**WHAT YOU NEED TO DO:** Scan the records for the word "Switch". Copy each line that includes it.

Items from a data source
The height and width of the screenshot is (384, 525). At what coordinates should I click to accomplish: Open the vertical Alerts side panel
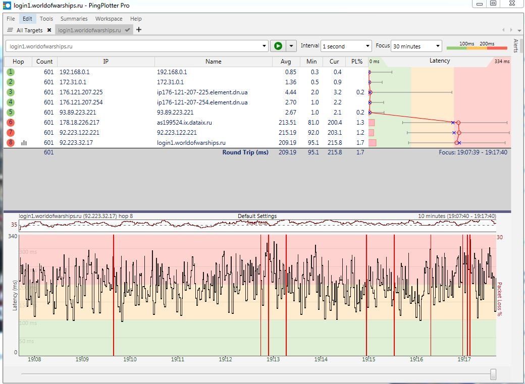515,45
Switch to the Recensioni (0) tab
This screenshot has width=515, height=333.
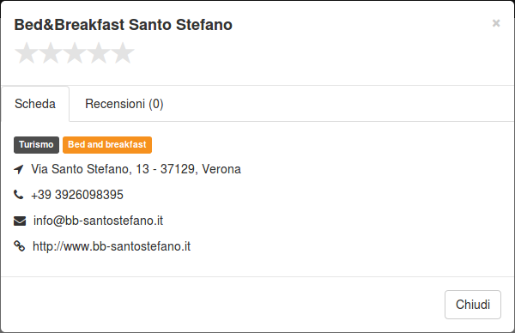coord(124,104)

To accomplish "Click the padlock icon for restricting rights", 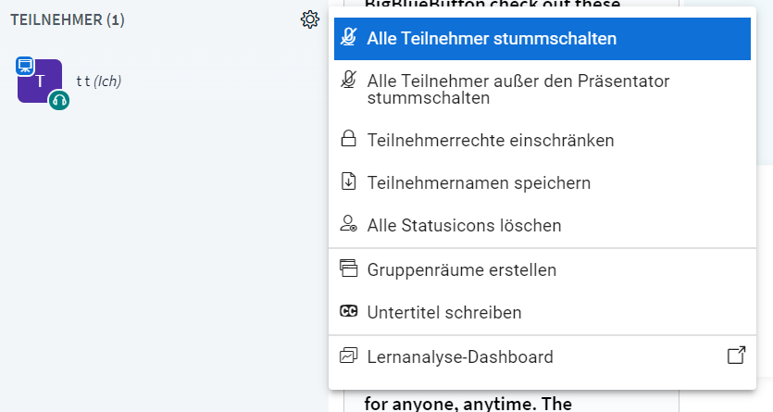I will tap(348, 139).
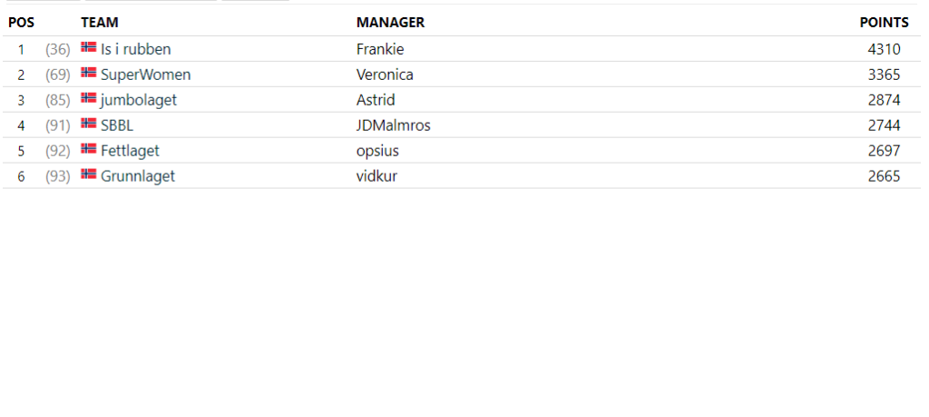This screenshot has width=929, height=417.
Task: Click the flag icon beside Fettlaget
Action: (x=88, y=149)
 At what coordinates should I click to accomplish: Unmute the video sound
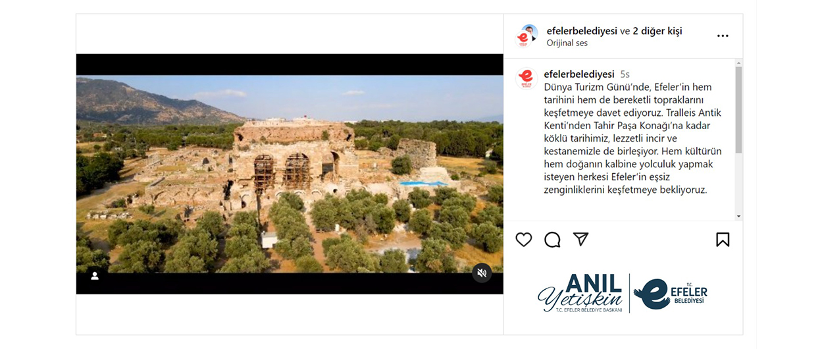coord(482,273)
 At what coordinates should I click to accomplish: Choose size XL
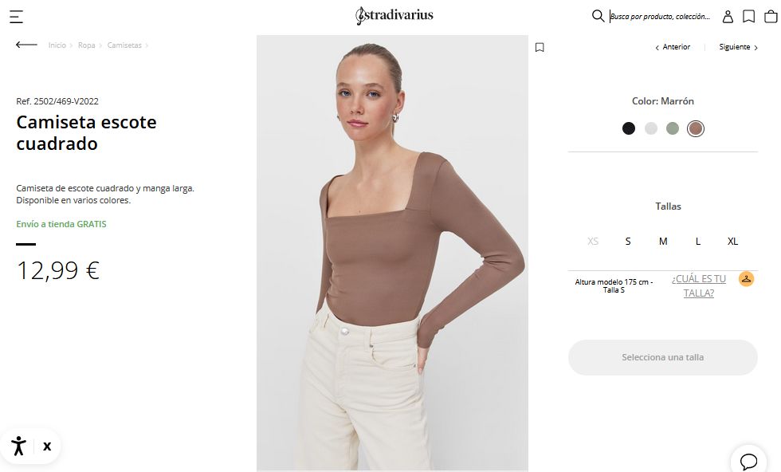click(x=732, y=241)
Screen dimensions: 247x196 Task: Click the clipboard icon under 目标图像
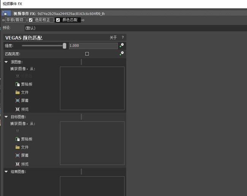(17, 139)
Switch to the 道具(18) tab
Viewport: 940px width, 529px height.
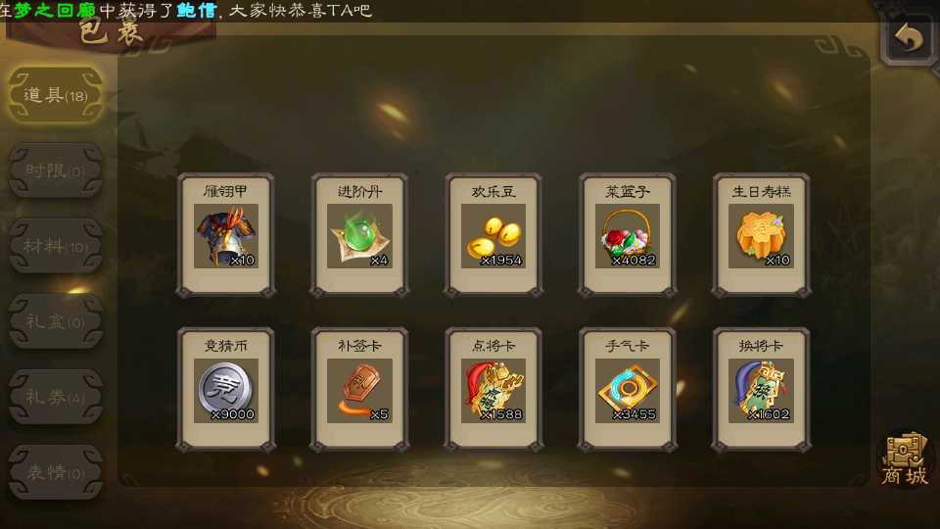(x=55, y=95)
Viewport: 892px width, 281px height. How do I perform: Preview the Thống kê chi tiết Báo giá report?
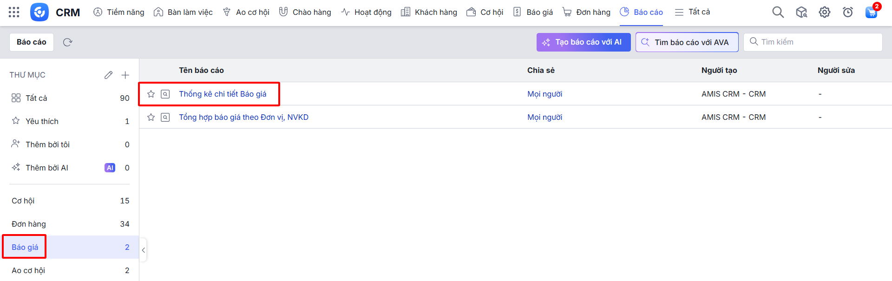tap(165, 94)
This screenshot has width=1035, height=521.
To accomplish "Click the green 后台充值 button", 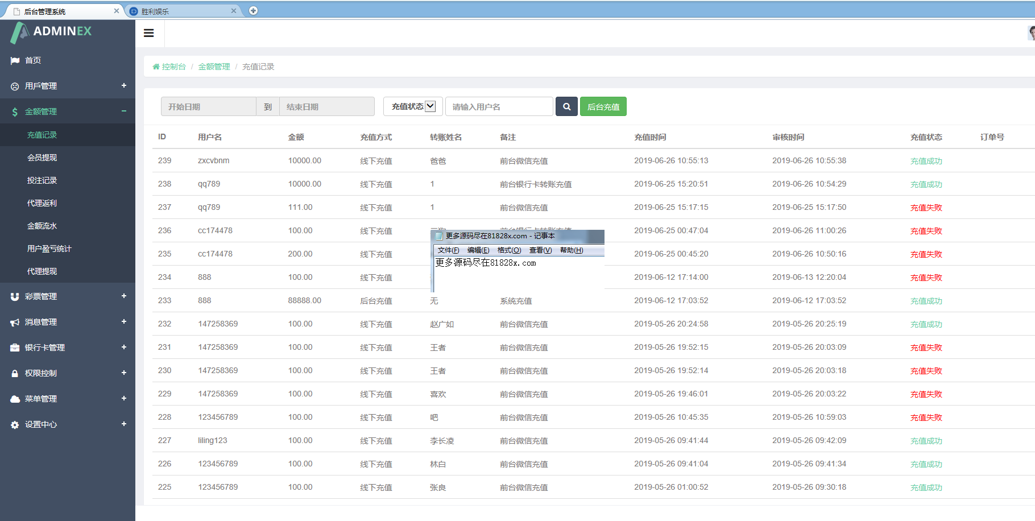I will tap(603, 106).
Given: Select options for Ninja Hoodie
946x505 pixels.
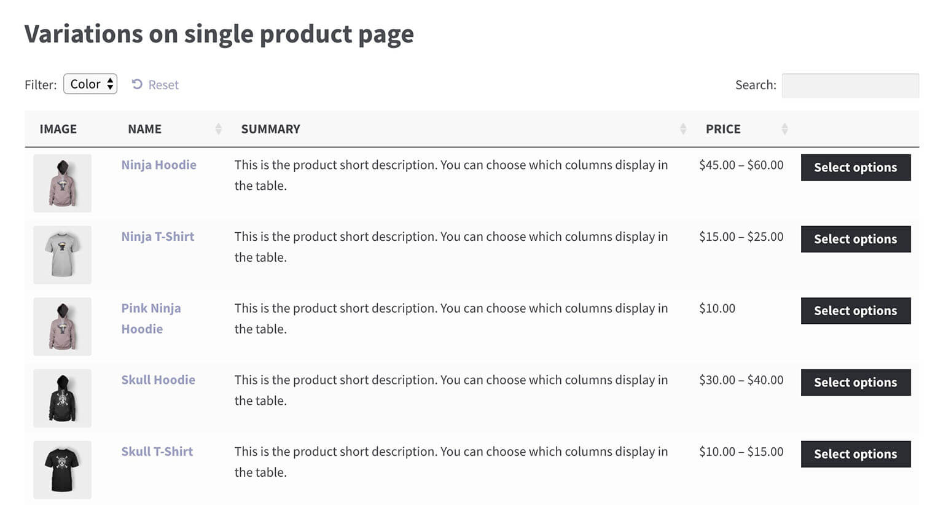Looking at the screenshot, I should coord(855,167).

**TASK ANSWER:**
Switch to the Recensioni (0) tab
Switch to the 道具(18) tab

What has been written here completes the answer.